The component library: more than just text boxes
Gradio has 30+ input/output components: Image (with drawing/editing tools), Audio (with recording), Video, File, Dataframe (with sorting/filtering), Chatbot (for conversational AI), Gallery, Plot (Matplotlib/Plotly), and HTML. For the saas.pet review demo, I used `gr.Textbox` for URL input, `gr.JSON` for the structured output, and `gr.Markdown` for a formatted review display. The Chatbot component is particularly well-implemented: it handles streaming responses, conversation history, and markdown rendering out of the box.
HuggingFace Spaces: free hosting with one command
Gradio integrates natively with HuggingFace Spaces. Create a Space on huggingface.co, push your `app.py` file, and it deploys automatically. Free tier: 16GB RAM, 2 vCPUs, 50GB storage, and the app sleeps after 48 hours of inactivity (wakes on next request with a 30-second cold start). I deployed my review demo and shared the URL with 3 clients for feedback. They tested it, sent feedback, and I updated the model without touching deployment config. For ML demos, this is the best developer experience available.
When Gradio is the wrong choice
Do not use Gradio for production customer-facing apps. The UI looks like a research tool, not a product. There is no authentication (you need to put nginx in front). State management between sessions is limited. Custom CSS is possible but fighting Gradio's default styles takes more time than building with React. For internal tools, demos, and prototypes, Gradio is perfect. For anything that customers will pay for, build a proper frontend with Next.js or Streamlit (if you want to stay in Python).

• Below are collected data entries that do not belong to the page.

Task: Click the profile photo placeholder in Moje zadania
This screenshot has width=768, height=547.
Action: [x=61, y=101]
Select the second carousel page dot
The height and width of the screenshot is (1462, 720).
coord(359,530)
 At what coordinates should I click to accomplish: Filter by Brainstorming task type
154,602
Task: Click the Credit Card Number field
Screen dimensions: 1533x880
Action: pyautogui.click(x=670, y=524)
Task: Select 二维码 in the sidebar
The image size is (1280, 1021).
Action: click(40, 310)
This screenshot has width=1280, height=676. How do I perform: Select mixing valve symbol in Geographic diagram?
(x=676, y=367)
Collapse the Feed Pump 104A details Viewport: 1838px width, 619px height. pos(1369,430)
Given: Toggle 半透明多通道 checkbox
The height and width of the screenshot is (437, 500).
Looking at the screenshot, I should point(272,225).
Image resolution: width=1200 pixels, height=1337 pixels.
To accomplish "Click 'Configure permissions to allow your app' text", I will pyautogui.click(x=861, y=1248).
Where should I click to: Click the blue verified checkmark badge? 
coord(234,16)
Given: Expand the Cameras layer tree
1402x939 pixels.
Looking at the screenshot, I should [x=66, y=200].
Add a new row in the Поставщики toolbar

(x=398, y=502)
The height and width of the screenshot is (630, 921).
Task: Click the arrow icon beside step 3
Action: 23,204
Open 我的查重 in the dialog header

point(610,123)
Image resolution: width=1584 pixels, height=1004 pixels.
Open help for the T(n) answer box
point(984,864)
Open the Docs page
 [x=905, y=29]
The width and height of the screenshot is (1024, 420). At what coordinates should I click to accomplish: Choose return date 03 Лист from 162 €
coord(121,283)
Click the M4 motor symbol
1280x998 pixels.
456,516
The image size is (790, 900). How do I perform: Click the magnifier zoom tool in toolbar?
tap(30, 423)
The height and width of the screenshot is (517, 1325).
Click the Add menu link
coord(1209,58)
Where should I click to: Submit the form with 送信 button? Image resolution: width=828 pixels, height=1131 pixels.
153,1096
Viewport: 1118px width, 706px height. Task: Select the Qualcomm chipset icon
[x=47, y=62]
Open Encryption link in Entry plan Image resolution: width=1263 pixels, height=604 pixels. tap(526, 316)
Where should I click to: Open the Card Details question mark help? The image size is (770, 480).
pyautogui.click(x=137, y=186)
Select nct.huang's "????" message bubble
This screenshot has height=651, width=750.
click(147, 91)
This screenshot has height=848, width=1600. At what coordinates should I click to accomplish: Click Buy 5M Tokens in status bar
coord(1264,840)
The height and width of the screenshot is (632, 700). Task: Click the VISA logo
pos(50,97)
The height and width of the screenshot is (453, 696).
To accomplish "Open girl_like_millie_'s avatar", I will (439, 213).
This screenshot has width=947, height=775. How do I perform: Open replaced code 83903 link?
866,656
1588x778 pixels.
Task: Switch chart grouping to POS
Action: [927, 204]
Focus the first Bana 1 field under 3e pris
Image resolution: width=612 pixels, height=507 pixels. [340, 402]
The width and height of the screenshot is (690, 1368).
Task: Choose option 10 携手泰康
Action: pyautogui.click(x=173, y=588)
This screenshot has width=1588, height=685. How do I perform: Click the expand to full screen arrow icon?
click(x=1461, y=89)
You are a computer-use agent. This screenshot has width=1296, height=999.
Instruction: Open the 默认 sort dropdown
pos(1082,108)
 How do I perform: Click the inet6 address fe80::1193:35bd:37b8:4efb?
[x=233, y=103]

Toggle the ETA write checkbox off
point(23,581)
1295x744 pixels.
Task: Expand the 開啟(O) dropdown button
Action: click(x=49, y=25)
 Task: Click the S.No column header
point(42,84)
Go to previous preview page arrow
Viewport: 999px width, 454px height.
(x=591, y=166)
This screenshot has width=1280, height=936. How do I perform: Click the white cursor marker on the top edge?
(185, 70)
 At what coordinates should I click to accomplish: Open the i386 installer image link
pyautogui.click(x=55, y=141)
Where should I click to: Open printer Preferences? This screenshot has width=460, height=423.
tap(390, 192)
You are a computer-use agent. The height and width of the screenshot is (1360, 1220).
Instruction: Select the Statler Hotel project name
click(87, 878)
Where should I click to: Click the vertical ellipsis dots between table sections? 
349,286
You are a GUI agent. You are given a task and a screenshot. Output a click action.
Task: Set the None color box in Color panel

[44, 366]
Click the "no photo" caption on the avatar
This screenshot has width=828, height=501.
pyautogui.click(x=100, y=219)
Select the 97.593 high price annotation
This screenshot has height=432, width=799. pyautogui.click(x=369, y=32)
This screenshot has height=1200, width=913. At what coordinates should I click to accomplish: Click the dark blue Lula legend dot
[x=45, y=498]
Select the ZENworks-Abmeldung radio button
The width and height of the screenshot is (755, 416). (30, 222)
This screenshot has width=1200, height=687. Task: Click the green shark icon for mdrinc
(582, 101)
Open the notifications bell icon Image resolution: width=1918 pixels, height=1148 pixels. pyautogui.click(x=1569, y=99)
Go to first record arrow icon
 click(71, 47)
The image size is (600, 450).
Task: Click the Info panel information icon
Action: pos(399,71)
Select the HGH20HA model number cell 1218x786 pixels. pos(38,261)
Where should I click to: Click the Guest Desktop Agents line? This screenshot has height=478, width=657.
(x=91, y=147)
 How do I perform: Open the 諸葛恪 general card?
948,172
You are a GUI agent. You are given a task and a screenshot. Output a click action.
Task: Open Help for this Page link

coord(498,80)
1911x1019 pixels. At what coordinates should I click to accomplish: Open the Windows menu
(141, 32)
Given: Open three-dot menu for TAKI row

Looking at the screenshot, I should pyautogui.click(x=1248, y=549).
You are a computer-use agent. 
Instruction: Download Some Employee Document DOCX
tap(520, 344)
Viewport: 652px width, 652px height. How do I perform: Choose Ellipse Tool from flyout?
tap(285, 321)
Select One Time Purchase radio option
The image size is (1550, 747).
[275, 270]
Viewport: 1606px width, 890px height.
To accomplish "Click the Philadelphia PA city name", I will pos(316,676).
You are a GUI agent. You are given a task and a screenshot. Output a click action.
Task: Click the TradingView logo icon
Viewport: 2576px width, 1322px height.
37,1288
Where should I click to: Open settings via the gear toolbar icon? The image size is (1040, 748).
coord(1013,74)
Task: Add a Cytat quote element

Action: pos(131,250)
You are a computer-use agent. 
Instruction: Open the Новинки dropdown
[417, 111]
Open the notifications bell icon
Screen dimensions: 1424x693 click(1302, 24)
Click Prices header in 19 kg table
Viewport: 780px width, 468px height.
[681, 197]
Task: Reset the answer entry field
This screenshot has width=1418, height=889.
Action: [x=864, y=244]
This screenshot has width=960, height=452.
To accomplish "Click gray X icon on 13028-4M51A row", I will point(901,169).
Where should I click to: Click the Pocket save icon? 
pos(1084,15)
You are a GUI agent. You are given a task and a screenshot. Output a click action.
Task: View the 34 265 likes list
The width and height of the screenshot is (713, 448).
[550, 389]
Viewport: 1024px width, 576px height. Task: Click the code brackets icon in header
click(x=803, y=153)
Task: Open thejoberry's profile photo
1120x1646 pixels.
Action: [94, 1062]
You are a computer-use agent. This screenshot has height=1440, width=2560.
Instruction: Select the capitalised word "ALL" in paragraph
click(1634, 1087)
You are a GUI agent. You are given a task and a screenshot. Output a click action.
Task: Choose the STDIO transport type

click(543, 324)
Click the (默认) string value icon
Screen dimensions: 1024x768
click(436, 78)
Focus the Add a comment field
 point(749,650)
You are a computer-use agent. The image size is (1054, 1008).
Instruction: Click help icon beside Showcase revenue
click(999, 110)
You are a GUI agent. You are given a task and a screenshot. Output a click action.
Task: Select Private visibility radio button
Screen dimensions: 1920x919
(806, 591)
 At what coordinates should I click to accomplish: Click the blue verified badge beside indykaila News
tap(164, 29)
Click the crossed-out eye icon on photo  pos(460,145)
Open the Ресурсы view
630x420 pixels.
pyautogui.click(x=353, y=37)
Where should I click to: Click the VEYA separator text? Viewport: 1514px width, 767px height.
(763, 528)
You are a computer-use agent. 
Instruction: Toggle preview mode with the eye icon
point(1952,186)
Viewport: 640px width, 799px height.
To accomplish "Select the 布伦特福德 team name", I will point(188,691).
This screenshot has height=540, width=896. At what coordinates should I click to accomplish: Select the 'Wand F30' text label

Gradio vs Streamlit vs Chainlit for AI demos
Gradio: best for ML model demos, wide component library, HuggingFace Spaces integration, less control over layout. Streamlit: best for data dashboards and analytics apps, better layout control, more Pythonic API, heavier resource usage. Chainlit: best for chatbot interfaces with streaming and conversation management, purpose-built for LLM apps, fewer components. My rule: Gradio for model demos, Streamlit for dashboards, Chainlit for chatbots.